Task
Look through the lines below and extract any with the word "funnel".

Input
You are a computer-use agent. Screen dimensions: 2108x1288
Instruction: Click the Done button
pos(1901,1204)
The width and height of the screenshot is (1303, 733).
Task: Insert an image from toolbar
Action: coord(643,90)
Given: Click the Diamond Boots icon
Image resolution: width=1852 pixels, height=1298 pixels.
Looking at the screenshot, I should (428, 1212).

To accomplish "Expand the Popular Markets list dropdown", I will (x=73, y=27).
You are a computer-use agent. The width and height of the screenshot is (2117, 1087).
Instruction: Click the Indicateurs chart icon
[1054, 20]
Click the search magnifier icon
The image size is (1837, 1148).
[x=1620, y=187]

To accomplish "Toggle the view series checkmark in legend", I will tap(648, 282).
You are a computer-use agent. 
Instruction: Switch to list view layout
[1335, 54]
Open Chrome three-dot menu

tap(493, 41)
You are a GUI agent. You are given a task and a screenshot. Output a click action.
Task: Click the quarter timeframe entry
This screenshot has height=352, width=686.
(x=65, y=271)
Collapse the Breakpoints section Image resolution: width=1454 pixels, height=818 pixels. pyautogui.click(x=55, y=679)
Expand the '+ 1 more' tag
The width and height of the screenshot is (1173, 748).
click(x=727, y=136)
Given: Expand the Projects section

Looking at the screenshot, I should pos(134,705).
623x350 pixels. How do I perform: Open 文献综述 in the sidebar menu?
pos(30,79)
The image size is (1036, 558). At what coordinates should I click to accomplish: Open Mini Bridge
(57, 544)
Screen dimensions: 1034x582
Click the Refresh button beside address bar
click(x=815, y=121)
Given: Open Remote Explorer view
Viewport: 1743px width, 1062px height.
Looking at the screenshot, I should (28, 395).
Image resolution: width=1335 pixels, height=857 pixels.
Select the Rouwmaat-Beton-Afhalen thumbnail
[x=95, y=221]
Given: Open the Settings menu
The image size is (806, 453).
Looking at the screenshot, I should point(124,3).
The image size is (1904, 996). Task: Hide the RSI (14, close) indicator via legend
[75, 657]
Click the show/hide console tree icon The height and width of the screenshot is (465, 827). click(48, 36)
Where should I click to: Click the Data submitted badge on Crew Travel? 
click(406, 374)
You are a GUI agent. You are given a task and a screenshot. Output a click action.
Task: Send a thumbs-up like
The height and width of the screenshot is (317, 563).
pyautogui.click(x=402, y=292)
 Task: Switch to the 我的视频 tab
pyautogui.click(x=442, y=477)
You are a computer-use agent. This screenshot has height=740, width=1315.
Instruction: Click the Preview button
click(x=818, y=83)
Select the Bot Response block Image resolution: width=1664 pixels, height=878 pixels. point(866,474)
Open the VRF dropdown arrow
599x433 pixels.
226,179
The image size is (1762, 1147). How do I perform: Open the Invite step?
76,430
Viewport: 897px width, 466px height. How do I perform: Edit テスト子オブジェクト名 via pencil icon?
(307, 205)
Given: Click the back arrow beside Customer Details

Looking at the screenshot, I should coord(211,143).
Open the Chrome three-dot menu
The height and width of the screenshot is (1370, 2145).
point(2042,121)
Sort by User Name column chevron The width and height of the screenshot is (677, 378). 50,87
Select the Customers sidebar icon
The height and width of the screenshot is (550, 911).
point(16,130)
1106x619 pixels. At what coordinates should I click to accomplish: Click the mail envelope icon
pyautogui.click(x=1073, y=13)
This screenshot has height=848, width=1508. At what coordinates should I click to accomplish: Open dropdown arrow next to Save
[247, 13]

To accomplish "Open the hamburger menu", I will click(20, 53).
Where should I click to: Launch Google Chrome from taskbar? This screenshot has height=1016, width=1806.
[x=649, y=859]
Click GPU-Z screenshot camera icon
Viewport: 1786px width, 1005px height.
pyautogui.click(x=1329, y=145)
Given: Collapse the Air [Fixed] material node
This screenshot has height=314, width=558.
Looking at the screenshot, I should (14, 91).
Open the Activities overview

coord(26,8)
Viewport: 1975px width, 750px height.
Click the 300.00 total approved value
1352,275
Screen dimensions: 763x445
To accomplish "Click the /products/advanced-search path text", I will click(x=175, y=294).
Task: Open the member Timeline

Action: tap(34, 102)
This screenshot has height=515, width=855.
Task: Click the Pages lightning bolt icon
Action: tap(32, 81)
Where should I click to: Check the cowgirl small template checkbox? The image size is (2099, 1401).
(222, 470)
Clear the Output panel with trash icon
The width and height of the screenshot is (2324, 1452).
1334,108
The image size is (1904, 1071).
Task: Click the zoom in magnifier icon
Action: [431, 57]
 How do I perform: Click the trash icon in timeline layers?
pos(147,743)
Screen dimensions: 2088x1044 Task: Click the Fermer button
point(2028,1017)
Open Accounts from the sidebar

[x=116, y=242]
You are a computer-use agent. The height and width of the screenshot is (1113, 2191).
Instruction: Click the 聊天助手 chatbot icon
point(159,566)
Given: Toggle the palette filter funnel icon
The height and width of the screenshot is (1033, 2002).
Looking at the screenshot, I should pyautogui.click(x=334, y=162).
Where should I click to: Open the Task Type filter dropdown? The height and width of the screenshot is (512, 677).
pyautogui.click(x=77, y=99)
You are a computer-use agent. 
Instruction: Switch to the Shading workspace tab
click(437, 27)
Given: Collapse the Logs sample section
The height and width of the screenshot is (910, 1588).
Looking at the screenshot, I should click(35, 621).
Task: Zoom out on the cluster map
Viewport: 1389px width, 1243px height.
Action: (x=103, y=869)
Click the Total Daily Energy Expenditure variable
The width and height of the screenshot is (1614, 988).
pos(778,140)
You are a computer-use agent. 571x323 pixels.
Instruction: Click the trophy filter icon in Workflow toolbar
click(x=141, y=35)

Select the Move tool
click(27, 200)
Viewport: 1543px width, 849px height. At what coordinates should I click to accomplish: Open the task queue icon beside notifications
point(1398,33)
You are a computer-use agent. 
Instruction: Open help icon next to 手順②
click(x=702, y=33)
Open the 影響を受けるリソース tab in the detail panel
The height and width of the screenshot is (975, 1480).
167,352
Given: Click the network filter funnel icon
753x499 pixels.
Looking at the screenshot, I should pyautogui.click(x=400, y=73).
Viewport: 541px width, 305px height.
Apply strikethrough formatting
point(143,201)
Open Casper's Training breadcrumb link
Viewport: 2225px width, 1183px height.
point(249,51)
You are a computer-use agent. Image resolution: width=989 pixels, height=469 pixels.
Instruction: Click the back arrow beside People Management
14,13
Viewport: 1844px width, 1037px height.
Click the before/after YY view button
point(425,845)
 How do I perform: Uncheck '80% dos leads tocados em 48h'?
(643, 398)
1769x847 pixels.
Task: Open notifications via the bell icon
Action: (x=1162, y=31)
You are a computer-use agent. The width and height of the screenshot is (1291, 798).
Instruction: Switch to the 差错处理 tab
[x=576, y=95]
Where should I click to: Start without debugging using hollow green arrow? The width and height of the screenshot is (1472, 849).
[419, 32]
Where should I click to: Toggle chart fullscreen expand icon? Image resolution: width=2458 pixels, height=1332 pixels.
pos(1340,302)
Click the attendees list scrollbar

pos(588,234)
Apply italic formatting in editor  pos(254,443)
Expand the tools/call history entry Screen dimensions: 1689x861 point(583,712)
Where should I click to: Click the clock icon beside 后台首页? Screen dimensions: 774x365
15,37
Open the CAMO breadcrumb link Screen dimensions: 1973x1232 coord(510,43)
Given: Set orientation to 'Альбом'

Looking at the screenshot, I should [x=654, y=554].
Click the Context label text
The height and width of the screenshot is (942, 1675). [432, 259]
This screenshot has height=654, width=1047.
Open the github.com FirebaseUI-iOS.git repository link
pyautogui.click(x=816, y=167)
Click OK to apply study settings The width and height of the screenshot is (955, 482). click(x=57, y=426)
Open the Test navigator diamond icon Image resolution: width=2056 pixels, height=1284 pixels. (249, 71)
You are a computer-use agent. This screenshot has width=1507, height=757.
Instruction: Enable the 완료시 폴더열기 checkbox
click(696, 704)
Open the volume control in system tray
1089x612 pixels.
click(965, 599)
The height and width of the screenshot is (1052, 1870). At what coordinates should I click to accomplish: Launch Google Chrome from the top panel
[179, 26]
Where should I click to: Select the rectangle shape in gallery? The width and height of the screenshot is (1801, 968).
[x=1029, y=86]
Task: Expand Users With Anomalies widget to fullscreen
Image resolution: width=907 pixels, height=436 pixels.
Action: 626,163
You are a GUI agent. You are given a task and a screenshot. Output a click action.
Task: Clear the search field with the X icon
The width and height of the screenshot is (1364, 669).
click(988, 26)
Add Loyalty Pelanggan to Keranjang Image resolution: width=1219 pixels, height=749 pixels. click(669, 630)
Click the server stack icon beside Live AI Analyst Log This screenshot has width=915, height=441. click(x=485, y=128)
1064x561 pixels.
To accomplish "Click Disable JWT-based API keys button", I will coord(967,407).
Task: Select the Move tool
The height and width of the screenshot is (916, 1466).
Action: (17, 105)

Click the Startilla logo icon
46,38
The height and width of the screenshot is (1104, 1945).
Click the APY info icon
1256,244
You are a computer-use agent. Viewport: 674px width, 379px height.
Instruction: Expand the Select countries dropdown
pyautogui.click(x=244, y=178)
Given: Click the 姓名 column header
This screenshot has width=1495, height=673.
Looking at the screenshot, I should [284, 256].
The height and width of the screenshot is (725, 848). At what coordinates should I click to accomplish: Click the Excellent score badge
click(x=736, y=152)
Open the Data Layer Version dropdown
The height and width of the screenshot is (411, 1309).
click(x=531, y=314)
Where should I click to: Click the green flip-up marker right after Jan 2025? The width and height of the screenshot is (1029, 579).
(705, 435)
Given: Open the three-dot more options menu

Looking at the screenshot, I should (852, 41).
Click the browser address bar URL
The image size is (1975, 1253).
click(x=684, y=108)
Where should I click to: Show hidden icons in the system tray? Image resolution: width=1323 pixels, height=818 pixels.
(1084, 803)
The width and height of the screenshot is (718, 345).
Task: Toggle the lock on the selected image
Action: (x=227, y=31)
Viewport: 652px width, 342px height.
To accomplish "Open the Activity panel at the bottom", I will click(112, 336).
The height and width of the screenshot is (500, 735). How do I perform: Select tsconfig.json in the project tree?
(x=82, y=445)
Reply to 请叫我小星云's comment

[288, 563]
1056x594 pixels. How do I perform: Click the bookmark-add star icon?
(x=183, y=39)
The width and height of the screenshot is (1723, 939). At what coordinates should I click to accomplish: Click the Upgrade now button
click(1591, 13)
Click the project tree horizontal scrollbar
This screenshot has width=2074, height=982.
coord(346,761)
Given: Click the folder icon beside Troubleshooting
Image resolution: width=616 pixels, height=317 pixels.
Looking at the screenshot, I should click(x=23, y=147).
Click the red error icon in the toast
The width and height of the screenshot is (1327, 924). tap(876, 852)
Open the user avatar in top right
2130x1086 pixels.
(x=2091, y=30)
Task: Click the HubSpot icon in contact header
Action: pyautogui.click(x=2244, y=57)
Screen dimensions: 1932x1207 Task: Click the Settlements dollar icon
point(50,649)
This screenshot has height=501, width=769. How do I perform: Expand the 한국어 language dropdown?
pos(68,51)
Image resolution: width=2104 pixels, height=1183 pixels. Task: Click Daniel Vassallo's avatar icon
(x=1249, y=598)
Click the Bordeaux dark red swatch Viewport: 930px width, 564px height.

Finished exercise
Given: Toggle the palette filter funnel icon
Given: Click the network filter funnel icon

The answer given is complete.